§ ASSIGNMENT:
The lines from the one containing "Click the Update link near quantity" through the final line of the data below must be written out exactly, both included, and nothing more.

§ MATERIAL PROVIDED:

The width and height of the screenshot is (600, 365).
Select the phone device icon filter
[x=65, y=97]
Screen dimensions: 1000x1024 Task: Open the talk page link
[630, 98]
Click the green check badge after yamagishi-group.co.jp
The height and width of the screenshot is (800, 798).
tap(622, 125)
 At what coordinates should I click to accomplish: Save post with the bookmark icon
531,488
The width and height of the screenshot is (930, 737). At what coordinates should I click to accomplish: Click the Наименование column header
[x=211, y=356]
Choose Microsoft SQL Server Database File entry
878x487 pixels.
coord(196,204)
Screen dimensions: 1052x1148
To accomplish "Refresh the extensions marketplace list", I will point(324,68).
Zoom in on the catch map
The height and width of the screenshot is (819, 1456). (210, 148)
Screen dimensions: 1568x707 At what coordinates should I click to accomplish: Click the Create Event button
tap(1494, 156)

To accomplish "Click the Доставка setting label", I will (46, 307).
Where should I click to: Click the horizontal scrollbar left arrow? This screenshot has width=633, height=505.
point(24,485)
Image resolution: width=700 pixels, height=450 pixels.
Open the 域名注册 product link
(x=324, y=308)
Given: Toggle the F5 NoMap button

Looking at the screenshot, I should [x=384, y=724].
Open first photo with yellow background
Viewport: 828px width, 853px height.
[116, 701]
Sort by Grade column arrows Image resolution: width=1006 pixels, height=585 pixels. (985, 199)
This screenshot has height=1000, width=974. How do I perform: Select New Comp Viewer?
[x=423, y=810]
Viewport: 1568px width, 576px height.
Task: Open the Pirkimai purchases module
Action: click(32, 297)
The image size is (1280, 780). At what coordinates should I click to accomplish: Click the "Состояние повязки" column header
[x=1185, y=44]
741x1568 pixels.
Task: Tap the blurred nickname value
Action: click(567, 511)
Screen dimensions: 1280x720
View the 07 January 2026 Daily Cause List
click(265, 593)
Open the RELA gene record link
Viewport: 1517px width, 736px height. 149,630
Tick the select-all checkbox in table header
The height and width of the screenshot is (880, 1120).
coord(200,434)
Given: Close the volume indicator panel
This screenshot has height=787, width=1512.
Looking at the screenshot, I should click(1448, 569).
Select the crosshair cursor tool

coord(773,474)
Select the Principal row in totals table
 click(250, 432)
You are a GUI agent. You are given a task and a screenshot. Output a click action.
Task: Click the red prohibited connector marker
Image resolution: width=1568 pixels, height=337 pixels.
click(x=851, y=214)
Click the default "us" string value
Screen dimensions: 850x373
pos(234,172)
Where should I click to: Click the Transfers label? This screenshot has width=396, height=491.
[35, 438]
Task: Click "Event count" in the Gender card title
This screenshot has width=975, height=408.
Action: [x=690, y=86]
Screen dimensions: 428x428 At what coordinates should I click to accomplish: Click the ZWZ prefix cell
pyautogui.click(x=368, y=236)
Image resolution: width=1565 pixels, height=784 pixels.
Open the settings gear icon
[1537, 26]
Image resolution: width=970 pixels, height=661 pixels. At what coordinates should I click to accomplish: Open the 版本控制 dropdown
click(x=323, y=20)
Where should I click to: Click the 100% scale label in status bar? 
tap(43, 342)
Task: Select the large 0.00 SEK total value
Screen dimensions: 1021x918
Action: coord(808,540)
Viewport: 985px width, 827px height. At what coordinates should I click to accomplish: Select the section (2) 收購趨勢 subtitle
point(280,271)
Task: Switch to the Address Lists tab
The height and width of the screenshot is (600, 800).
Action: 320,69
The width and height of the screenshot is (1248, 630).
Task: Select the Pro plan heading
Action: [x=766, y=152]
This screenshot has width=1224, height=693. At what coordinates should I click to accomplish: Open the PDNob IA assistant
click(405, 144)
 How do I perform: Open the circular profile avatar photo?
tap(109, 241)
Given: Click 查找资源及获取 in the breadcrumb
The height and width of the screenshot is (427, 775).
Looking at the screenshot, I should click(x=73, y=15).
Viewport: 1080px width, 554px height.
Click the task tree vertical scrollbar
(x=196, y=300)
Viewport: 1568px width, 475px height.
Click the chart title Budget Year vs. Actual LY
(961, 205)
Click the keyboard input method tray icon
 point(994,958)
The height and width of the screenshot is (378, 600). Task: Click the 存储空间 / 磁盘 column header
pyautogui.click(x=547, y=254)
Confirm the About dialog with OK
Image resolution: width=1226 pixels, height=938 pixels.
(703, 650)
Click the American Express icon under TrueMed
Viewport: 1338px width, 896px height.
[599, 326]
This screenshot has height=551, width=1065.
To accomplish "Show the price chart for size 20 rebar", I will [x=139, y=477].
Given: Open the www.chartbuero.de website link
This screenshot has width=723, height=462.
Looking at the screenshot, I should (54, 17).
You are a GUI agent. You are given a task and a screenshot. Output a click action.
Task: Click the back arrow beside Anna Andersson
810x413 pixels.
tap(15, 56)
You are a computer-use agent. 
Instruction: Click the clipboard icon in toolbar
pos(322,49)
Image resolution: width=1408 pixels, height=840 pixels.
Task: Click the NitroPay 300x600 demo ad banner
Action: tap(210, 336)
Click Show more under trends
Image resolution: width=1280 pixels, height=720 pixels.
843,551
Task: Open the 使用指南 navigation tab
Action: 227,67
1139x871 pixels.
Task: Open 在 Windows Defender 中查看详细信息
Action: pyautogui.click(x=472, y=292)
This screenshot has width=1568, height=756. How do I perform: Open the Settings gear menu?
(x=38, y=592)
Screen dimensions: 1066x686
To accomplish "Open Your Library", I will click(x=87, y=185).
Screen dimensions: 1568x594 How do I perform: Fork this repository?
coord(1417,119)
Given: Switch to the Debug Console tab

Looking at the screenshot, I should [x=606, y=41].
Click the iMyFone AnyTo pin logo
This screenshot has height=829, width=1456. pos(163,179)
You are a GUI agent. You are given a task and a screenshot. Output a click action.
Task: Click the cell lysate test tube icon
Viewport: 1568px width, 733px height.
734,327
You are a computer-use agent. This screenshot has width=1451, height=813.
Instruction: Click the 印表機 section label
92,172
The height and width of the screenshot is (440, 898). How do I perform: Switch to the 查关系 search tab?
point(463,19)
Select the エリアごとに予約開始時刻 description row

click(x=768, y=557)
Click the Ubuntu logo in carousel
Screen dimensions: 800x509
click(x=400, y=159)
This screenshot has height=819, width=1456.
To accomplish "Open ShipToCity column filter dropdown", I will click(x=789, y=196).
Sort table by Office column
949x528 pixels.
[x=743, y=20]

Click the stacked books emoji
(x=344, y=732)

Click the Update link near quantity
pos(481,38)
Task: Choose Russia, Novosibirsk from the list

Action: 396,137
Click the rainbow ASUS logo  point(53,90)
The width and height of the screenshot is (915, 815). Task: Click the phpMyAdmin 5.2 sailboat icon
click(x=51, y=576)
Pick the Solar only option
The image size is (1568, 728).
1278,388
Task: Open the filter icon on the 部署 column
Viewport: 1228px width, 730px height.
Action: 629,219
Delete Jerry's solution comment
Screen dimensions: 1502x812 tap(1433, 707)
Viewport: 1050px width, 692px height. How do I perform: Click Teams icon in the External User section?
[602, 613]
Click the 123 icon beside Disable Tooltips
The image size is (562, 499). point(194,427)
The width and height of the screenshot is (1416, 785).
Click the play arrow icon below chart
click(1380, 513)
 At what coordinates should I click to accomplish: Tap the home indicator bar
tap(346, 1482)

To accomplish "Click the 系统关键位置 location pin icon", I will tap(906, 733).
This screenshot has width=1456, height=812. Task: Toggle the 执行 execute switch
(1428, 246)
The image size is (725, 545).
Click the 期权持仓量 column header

§ PROBLEM SOLUTION:
Click the Update link near quantity
pos(481,38)
Task: Choose Russia, Novosibirsk from the list

Action: 396,137
Click the rainbow ASUS logo  point(53,90)
The width and height of the screenshot is (915, 815). Task: Click the phpMyAdmin 5.2 sailboat icon
click(x=51, y=576)
Pick the Solar only option
The image size is (1568, 728).
1278,388
Task: Open the filter icon on the 部署 column
Viewport: 1228px width, 730px height.
Action: 629,219
Delete Jerry's solution comment
Screen dimensions: 1502x812 tap(1433, 707)
Viewport: 1050px width, 692px height. How do I perform: Click Teams icon in the External User section?
[602, 613]
Click the 123 icon beside Disable Tooltips
The image size is (562, 499). point(194,427)
The width and height of the screenshot is (1416, 785).
Click the play arrow icon below chart
click(1380, 513)
 At what coordinates should I click to accomplish: Tap the home indicator bar
tap(346, 1482)

To accomplish "Click the 系统关键位置 location pin icon", I will tap(906, 733).
This screenshot has width=1456, height=812. Task: Toggle the 执行 execute switch
(1428, 246)
The image size is (725, 545).
Click the 期权持仓量 column header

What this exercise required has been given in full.